- **HOW TO COMPLETE THIS TASK**
Starting with the line that has "Screen dimensions: 1364x810" in the records below and ending with the line that has "The width and height of the screenshot is (1568, 554).", output those lines exactly and nothing more; omit the pictures.

Records from a data collection
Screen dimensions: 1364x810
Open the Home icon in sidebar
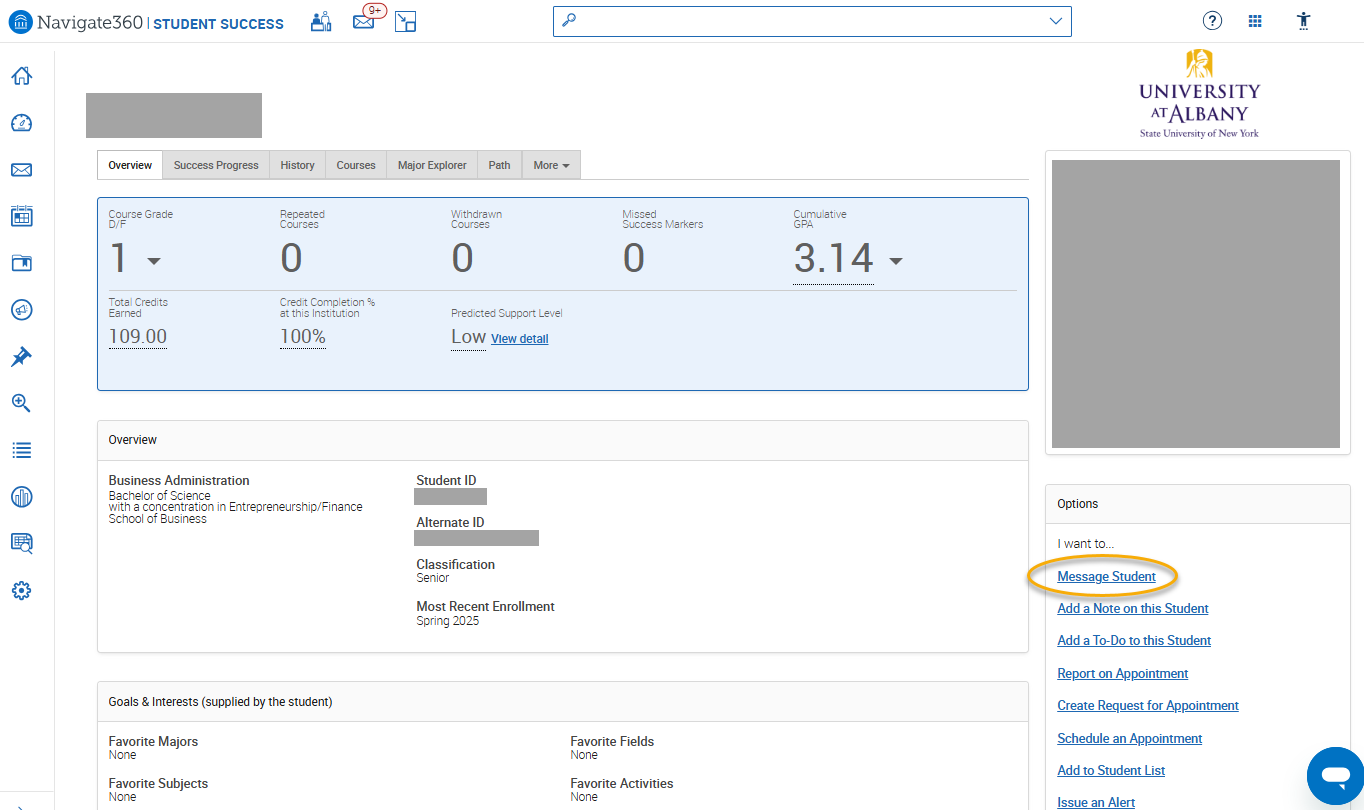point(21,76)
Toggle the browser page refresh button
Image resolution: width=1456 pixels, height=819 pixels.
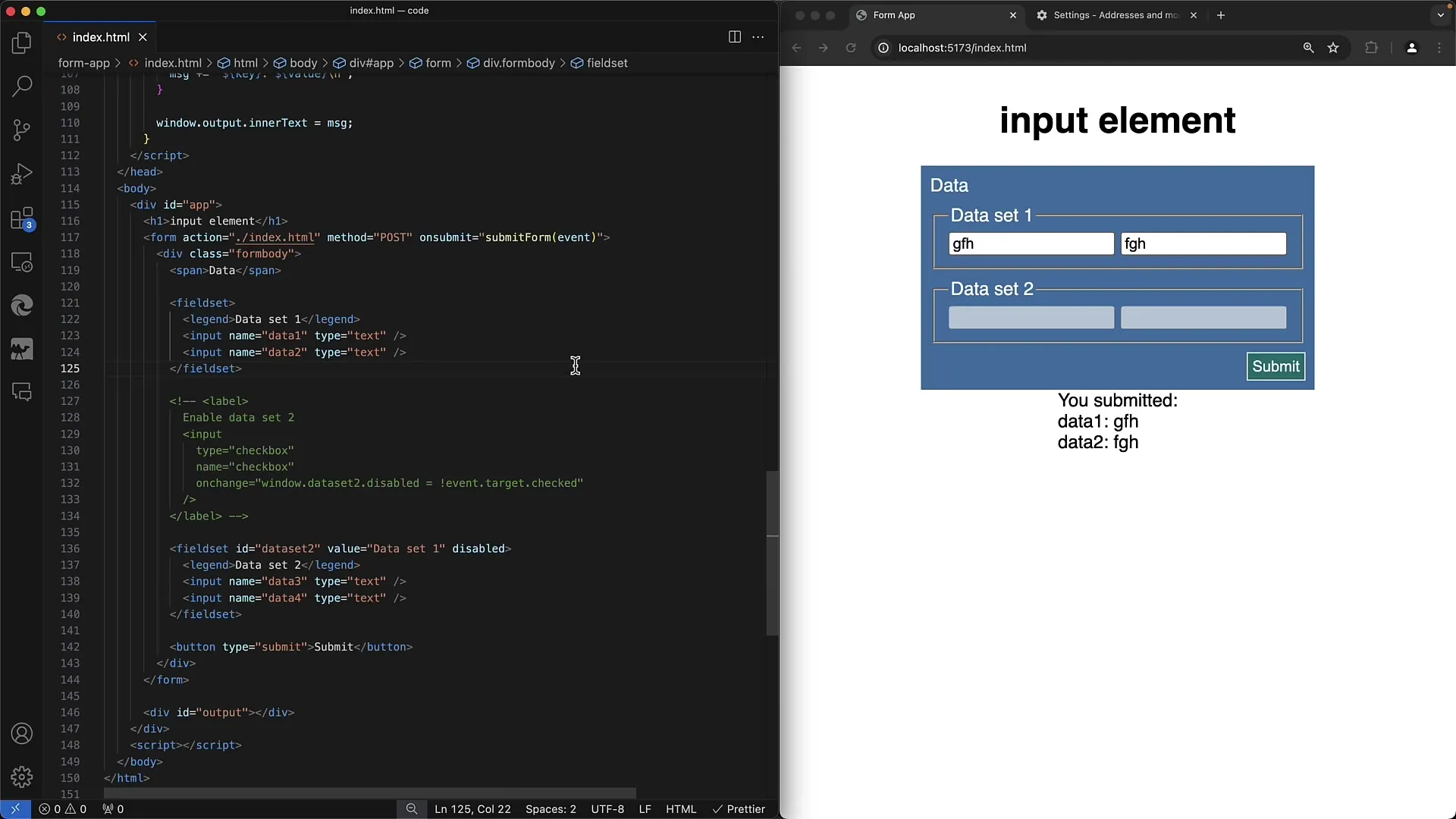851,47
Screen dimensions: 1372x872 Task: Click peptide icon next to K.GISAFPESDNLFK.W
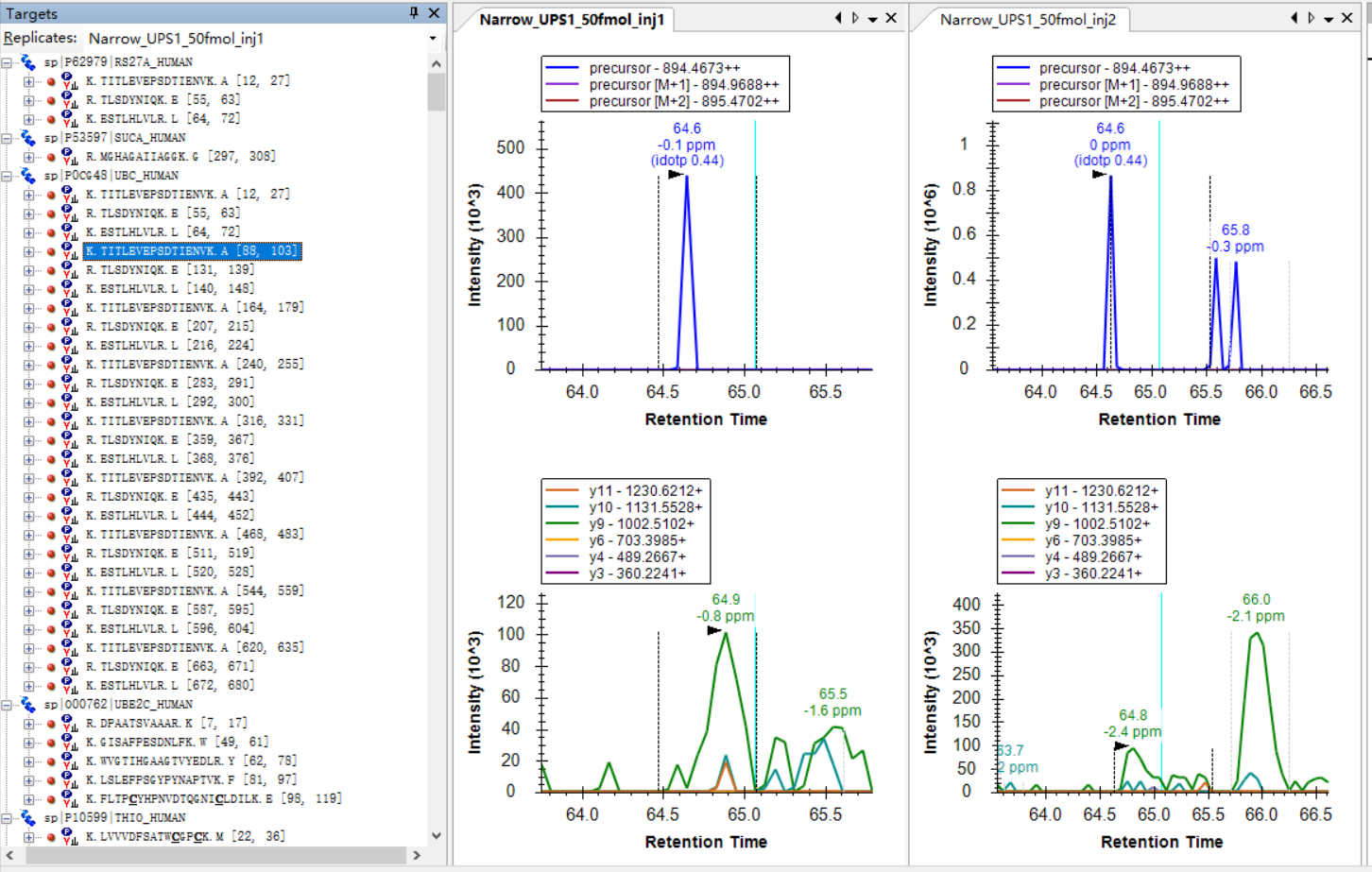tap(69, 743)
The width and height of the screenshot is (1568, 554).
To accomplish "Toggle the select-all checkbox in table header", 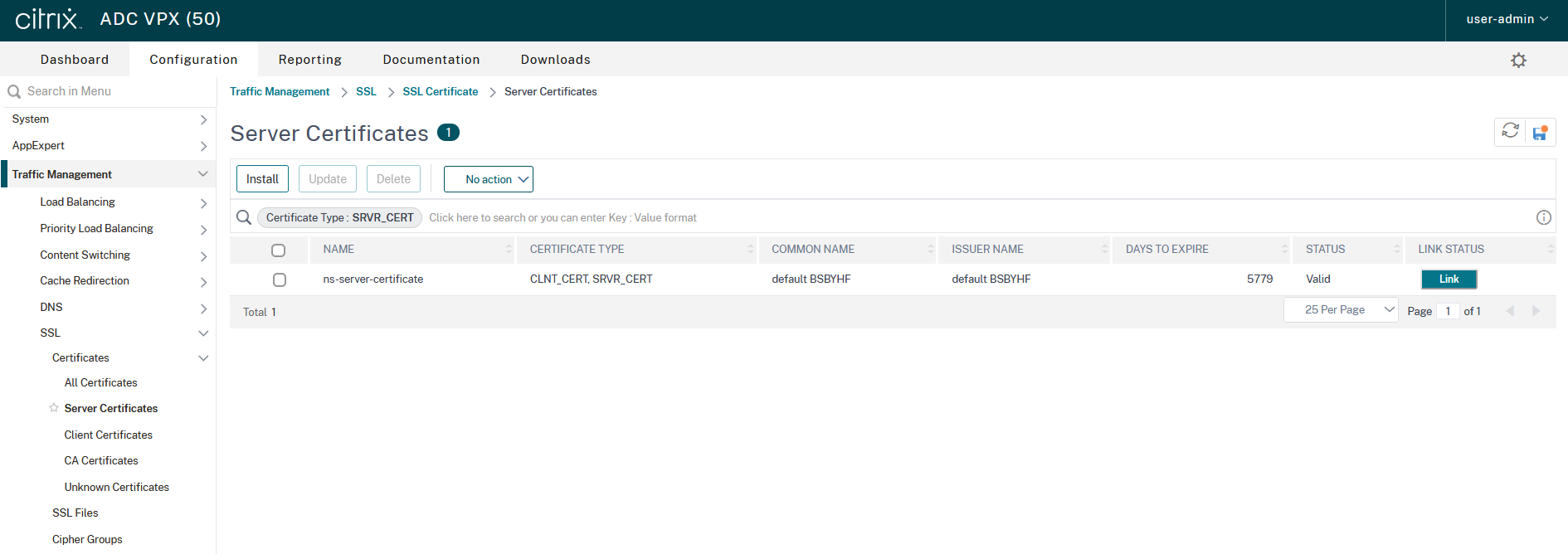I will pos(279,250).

* * *

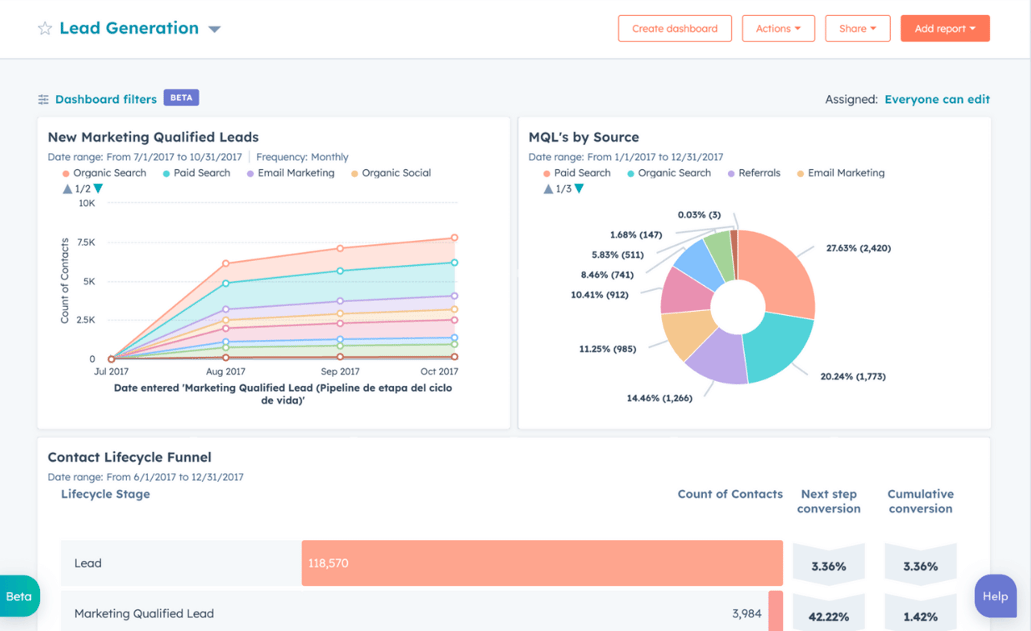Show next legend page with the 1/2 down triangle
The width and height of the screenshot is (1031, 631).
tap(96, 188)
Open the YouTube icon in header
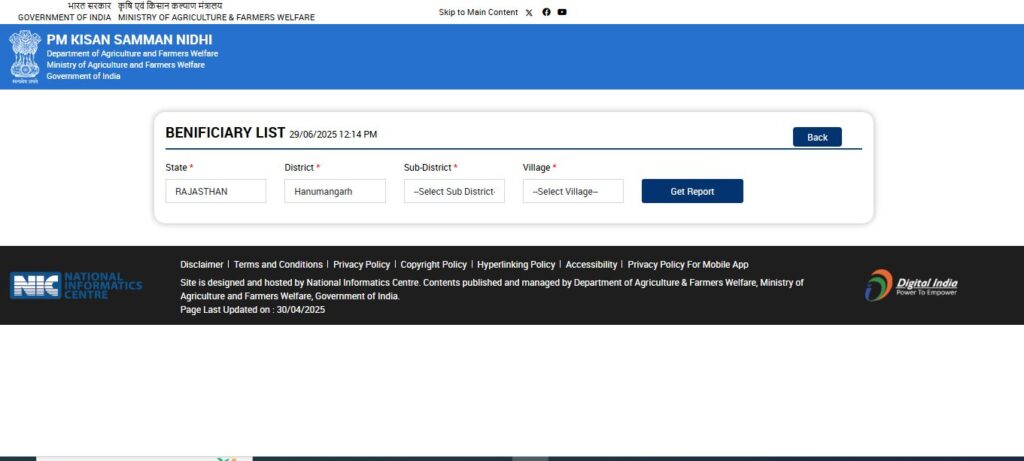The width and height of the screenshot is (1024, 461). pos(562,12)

- **COMPLETED TASK**
Screen dimensions: 1364x810
Open the Home icon in sidebar
point(21,76)
Toggle the browser page refresh button
Image resolution: width=1456 pixels, height=819 pixels.
851,47
Screen dimensions: 1372x872 Task: Click peptide icon next to K.GISAFPESDNLFK.W
tap(69, 743)
The width and height of the screenshot is (1568, 554).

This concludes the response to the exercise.